We’ll start with a plate of smoked salmon for breakfast. Pour yourself a glass of refreshing, fizzy wheat beer, such as Vedett White, Erdinger Heffeweisse or Franziskaner Weissebier. Make sure it’s in a champagne flute; the carbonation and citrus will slice through the oiliness of the salmon with a knife, refreshing the palate and complementing the fish. For the veggies amongst you, bake a whole Camembert and serve with chunks of bread, accompanied by Leffe Blonde or Affligem Tripel. These beers blow wine out of the water with their sweet breadiness.

With a clear head, you can start on the star attraction – the turkey. Substitute the cranberry sauce with a cheeky glass of Titanic Plum Porter. The fruitiness of this beer is a perfect foil to the delicate flavours of white meat. If pork is your meat of choice, there’s no better beer than Jenning’s Cumberland Ale, it’s got a lovely apple peel aroma and flavour. For the nut roast gals out there, we recommend the gorgeous Brooklyn lager, full of toffee, caramel and sweet notes.

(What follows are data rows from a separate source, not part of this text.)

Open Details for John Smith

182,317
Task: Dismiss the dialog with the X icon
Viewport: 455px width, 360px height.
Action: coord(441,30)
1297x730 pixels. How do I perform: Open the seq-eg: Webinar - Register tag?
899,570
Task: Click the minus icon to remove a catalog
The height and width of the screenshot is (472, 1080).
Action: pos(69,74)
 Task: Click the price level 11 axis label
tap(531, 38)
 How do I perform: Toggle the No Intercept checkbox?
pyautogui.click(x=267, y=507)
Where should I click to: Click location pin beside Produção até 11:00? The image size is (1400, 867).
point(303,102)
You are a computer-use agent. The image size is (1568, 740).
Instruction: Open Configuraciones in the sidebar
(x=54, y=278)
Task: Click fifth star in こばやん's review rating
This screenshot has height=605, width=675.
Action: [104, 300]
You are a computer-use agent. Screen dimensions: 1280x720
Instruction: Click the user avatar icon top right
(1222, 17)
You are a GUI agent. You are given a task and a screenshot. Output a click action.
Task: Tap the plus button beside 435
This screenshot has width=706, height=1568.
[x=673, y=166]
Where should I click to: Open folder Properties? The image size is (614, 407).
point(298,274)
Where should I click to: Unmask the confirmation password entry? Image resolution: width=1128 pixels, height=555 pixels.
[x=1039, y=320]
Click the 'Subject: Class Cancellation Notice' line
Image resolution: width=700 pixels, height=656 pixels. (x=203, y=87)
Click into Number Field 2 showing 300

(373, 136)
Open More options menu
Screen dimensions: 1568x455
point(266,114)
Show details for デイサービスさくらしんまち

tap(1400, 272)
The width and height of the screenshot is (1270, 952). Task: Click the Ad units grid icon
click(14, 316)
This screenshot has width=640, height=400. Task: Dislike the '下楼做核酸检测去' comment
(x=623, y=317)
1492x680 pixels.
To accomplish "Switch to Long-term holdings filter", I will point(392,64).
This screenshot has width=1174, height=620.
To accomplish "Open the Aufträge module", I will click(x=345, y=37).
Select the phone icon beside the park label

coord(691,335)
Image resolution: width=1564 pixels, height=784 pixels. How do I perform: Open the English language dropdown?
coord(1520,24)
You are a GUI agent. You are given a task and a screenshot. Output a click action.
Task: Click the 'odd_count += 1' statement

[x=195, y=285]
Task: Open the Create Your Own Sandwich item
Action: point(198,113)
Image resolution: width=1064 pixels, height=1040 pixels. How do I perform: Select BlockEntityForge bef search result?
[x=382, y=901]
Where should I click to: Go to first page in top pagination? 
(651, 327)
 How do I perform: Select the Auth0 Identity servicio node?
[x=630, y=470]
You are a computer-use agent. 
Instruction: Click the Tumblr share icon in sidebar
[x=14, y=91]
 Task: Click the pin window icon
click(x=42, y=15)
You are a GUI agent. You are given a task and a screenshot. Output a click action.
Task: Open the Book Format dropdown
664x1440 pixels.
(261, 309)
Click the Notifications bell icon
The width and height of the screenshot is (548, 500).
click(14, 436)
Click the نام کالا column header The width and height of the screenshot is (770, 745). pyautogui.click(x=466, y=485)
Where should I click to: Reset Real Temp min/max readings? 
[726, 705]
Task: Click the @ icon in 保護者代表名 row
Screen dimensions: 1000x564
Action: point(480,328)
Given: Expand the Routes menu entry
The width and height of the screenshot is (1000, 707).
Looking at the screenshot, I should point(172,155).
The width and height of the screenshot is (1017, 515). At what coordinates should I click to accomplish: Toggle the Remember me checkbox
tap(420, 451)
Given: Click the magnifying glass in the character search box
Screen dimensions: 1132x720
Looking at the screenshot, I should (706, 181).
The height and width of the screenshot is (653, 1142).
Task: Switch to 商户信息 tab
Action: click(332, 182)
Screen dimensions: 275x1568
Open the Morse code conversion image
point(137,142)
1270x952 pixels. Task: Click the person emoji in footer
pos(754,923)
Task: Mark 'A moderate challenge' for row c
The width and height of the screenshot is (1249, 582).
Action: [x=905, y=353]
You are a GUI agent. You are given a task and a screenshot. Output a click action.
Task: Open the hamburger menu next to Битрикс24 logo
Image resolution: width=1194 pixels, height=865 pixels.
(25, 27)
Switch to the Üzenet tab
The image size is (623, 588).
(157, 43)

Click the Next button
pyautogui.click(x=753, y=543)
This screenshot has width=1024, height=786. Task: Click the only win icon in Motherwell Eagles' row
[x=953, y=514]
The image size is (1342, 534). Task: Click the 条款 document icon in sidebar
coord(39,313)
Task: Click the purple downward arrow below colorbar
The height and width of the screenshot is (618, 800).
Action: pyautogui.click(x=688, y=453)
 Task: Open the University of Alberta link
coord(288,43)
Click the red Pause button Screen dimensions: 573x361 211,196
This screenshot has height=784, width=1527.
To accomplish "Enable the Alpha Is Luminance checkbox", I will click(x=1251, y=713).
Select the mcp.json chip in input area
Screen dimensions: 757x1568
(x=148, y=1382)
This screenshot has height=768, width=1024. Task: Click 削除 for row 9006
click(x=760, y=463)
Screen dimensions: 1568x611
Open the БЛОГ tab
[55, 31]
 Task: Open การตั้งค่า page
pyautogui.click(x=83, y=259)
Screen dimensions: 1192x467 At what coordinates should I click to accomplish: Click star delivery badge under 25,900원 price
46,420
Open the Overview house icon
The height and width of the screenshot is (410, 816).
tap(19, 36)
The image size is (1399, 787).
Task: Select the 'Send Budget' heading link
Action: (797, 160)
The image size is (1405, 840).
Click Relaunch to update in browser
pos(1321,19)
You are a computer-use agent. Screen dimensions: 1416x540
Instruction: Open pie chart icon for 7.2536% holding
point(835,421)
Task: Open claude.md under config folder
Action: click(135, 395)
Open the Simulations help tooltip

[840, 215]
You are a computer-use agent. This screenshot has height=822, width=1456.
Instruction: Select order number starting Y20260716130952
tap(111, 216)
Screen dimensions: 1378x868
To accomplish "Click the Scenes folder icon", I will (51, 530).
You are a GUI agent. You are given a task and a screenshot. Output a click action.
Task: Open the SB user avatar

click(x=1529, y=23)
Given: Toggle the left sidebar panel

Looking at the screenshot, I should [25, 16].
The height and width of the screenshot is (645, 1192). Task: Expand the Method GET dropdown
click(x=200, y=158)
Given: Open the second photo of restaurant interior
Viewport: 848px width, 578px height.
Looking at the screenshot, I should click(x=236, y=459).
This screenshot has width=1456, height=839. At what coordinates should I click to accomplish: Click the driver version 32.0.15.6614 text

Onto the Christmas pudding, reach for Shepherd Neame Bishop’s Finger or Robinson’s Old Tom – both are full of stewed and dried fruit flavours which complement the richness of the dessert.

Here comes the cheeseboard, laden with Stilton, and we’re going to be drinking Theakston’s Old Peculier or Fullers London Porter. Both there beers tone down the metallic, coppery elements in the cheese. It’s a weird combination but it works so well!

And finally…well Christmas wouldn’t be Christmas without a chocolate or two. Settle back and sip a glass of Liefman’s Kriek to recreate that cherry liqueur experience

Are you up for the challenge? Swap wine for beer this January!

9 Dec
Pictured l-r: Cathy Price; Lucy Bostock, Vital PR; Kimberley Owen, Vital; Liz Slee, Vital; Dr Alex Kenyon, Leeds Metropolitan University; Joanna Dring, Carlsberg UK; Lisa Harlow; Michelle Perrett; Jo Kreckler, Greene King; Ros Shiel; Annabel Smith, Cask Marque

Pictured l-r: Cathy Price; Lucy Bostock, Vital PR; Kimberley Owen, Vital; Liz Slee, Vital; Dr Alex Kenyon, Leeds Metropolitan University; Joanna Dring, Carlsberg UK; Lisa Harlow; Michelle Perrett; Jo Kreckler, Greene King; Ros Shiel; Annabel Smith, Cask Marque

A group of female beer fans have vowed to switch from wine to beer during January as a way of cutting back on alcohol intake and shifting the extra pounds from Christmas.

In their bid to show women everywhere that beer is not as calorific as wine, members of the Dea Latis women and beer group plan to swap their glasses of wine for a glass of beer. They aim to dispel the widely-held views that beer is calorific, gassy and gives drinkers a ‘beer belly’.

Dea Latis member Annabel Smith said, “For many women, beer’s supposedly high calorie content is the main reason why they don’t drink it. In fact, beer is lower in alcohol content and therefore in calories, than wine – so for anyone who wants to reduce their alcohol content during January, but can’t face complete abstinence, beer’s a great option.”

A 175ml glass of white wine at 12% abv contains 131 calories whereas a half pint of standard beer at 3.8% abv contains only 85 calories. Beer has a lower alcohol by volume – typically between 4-5% ABV – compared to wine, at between 12-14% ABV.

Will you be taking part? Let us know!

Choosing beers: Dea Latis’s tips

  1.  Keep an eye on the abv – the higher it is, the more calories it will have
  2. Beers on the traditional handpulls tend to be less fizzy
  3. Don’t be afraid to ask for a taster glass as many pubs will oblige
  4. Try drinking beer from different glasses – in fact, it’s great in a wine glass
  5. If you’re eating as well, remember that darker beers tend to go better with strong flavours (pies and beef) and lighter beers with more delicate flavours (fish and chicken). For spicy foods and curries, lagers have the carbon dioxide ‘bite’ to cut through the strong flavours.